### Assignment
From the first line to the last, reproduce the records exactly as they appear below.

== Segment start ==

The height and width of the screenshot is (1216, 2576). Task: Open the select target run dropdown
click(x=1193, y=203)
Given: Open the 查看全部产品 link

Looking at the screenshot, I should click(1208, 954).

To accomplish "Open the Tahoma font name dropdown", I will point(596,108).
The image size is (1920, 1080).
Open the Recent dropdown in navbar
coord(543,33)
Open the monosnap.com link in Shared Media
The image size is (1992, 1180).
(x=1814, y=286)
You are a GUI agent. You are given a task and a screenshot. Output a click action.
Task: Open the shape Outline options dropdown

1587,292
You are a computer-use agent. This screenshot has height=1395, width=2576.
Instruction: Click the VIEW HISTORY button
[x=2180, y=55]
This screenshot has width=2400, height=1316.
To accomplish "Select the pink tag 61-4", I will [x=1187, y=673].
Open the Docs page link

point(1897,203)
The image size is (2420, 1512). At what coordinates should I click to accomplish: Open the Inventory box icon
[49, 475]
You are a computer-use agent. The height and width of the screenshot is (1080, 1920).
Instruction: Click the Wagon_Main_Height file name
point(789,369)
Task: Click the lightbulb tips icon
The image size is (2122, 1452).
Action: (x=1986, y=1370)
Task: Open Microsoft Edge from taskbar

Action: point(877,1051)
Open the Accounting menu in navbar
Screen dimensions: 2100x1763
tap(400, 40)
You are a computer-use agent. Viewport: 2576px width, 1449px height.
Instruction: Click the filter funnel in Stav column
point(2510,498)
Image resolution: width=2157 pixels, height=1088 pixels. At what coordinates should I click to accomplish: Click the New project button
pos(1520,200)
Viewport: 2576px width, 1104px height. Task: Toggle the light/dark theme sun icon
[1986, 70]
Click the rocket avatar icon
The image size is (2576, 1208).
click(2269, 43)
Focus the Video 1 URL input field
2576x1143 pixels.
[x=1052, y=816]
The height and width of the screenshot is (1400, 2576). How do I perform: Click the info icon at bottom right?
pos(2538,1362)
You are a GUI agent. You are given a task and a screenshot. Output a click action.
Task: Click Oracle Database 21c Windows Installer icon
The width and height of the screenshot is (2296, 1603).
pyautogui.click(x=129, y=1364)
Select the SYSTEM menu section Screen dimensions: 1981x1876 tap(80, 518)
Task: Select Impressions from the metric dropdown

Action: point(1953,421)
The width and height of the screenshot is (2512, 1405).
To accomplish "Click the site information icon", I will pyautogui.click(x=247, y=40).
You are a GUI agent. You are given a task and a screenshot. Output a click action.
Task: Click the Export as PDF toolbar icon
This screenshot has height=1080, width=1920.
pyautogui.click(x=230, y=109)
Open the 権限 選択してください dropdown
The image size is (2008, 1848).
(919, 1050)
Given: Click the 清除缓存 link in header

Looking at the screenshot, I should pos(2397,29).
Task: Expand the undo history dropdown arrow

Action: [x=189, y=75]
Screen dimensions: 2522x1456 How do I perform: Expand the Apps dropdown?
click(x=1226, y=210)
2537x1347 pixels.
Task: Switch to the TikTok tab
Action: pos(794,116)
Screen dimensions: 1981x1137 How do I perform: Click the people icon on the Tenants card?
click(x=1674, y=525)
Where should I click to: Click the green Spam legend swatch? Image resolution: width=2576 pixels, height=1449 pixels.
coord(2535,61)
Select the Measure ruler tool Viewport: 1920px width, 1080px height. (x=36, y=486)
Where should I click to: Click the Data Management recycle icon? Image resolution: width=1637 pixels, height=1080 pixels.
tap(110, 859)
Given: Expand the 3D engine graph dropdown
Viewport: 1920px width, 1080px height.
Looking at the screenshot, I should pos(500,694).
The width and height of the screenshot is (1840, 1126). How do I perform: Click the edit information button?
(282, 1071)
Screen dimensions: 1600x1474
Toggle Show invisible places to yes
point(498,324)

== Segment end ==

### Answer section
The height and width of the screenshot is (1216, 2576). Task: Open the select target run dropdown
click(x=1193, y=203)
Given: Open the 查看全部产品 link

Looking at the screenshot, I should click(1208, 954).

To accomplish "Open the Tahoma font name dropdown", I will point(596,108).
The image size is (1920, 1080).
Open the Recent dropdown in navbar
coord(543,33)
Open the monosnap.com link in Shared Media
The image size is (1992, 1180).
(x=1814, y=286)
You are a GUI agent. You are given a task and a screenshot. Output a click action.
Task: Open the shape Outline options dropdown

1587,292
You are a computer-use agent. This screenshot has height=1395, width=2576.
Instruction: Click the VIEW HISTORY button
[x=2180, y=55]
This screenshot has width=2400, height=1316.
To accomplish "Select the pink tag 61-4", I will [x=1187, y=673].
Open the Docs page link

point(1897,203)
The image size is (2420, 1512). At what coordinates should I click to accomplish: Open the Inventory box icon
[49, 475]
You are a computer-use agent. The height and width of the screenshot is (1080, 1920).
Instruction: Click the Wagon_Main_Height file name
point(789,369)
Task: Click the lightbulb tips icon
The image size is (2122, 1452).
Action: (x=1986, y=1370)
Task: Open Microsoft Edge from taskbar

Action: point(877,1051)
Open the Accounting menu in navbar
Screen dimensions: 2100x1763
tap(400, 40)
You are a computer-use agent. Viewport: 2576px width, 1449px height.
Instruction: Click the filter funnel in Stav column
point(2510,498)
Image resolution: width=2157 pixels, height=1088 pixels. At what coordinates should I click to accomplish: Click the New project button
pos(1520,200)
Viewport: 2576px width, 1104px height. Task: Toggle the light/dark theme sun icon
[1986, 70]
Click the rocket avatar icon
The image size is (2576, 1208).
click(2269, 43)
Focus the Video 1 URL input field
2576x1143 pixels.
[x=1052, y=816]
The height and width of the screenshot is (1400, 2576). How do I perform: Click the info icon at bottom right?
pos(2538,1362)
You are a GUI agent. You are given a task and a screenshot. Output a click action.
Task: Click Oracle Database 21c Windows Installer icon
The width and height of the screenshot is (2296, 1603).
pyautogui.click(x=129, y=1364)
Select the SYSTEM menu section Screen dimensions: 1981x1876 tap(80, 518)
Task: Select Impressions from the metric dropdown

Action: point(1953,421)
The width and height of the screenshot is (2512, 1405).
To accomplish "Click the site information icon", I will pyautogui.click(x=247, y=40).
You are a GUI agent. You are given a task and a screenshot. Output a click action.
Task: Click the Export as PDF toolbar icon
This screenshot has height=1080, width=1920.
pyautogui.click(x=230, y=109)
Open the 権限 選択してください dropdown
The image size is (2008, 1848).
(919, 1050)
Given: Click the 清除缓存 link in header

Looking at the screenshot, I should pos(2397,29).
Task: Expand the undo history dropdown arrow

Action: [x=189, y=75]
Screen dimensions: 2522x1456 How do I perform: Expand the Apps dropdown?
click(x=1226, y=210)
2537x1347 pixels.
Task: Switch to the TikTok tab
Action: pos(794,116)
Screen dimensions: 1981x1137 How do I perform: Click the people icon on the Tenants card?
click(x=1674, y=525)
Where should I click to: Click the green Spam legend swatch? Image resolution: width=2576 pixels, height=1449 pixels.
coord(2535,61)
Select the Measure ruler tool Viewport: 1920px width, 1080px height. (x=36, y=486)
Where should I click to: Click the Data Management recycle icon? Image resolution: width=1637 pixels, height=1080 pixels.
tap(110, 859)
Given: Expand the 3D engine graph dropdown
Viewport: 1920px width, 1080px height.
Looking at the screenshot, I should pos(500,694).
The width and height of the screenshot is (1840, 1126). How do I perform: Click the edit information button?
(282, 1071)
Screen dimensions: 1600x1474
Toggle Show invisible places to yes
point(498,324)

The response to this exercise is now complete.